• Document section:

- - - - -

Abraham ben Isaac of Granada  also Abraham Merimon was a Kabbalist of the thirteenth century.

Works
Abraham wrote:

A work on the Kabbala, under the title of Sefer ha-Berit. This is quoted by Moses Botarel in the introduction to his commentary on the Sefer Yeẓirah, which passage contains a reference to Maimonides' Moreh.
Another work on the Kabbala, under the title Berit Menuḥah, valued highly by Isaac Luria for its profound comments. Its language, as well as the manner in which Simon ben Yohai is introduced as speaker, shows striking resemblance to the Zohar, and it may be that the author had a larger version of the Zohar before him than is now extant. Unlike the Zohar however, Berit Menuḥah is primarily focused on practical Kabbalah and the powers of divine names.

- - - - -

• Problems:
1) In the passage on Abraham ben Isaac of Granada, please write out the part that begins at the words "A work on the" and stops after "to Maimonides' Moreh.", substituting "preface" for "introduction".
2) According to the passage on Abraham ben Isaac of Granada, what is Berit Menuḥah primarily focused on?
3) Extend the passage on Abraham ben Isaac of Granada from its final sentence.

• Recorded data:
- - - - -

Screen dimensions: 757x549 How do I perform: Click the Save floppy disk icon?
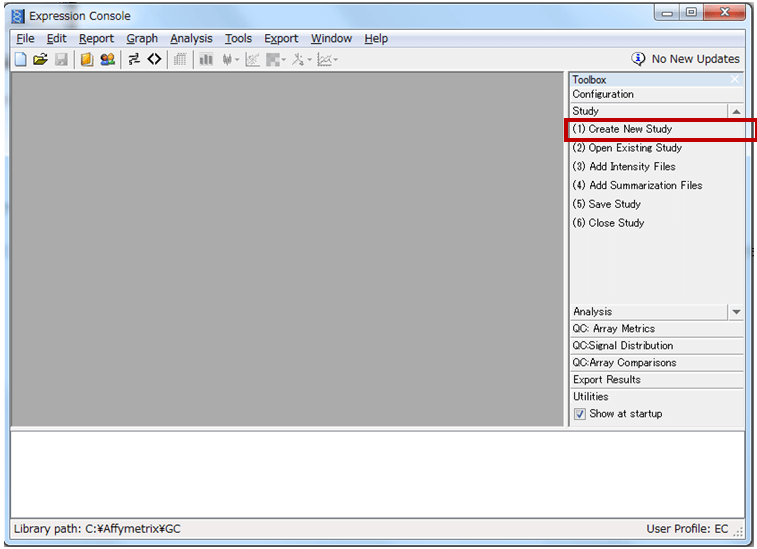[61, 60]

- - - - -

• Responses by task:
1)
A work on the Kabbala, under the title of Sefer ha-Berit. This is quoted by Moses Botarel in the preface to his commentary on the Sefer Yeẓirah, which passage contains a reference to Maimonides' Moreh.

2) Practical Kabbalah and the powers of divine names.

3)
A work entitled Megalle ha-Ta'alumot, quoted by the author in the work previously mentioned.

Jewish Encyclopedia bibliography
Adolf Jellinek, Auswahl Kabbalistischer Mystik, i.9 (German part);
Heimann Joseph Michael, Or ha-Ḥayyim, No. 146;
Isaac ben Jacob Benjacob, Oẓar ha-Sefarim, pp. 84, 86, 292.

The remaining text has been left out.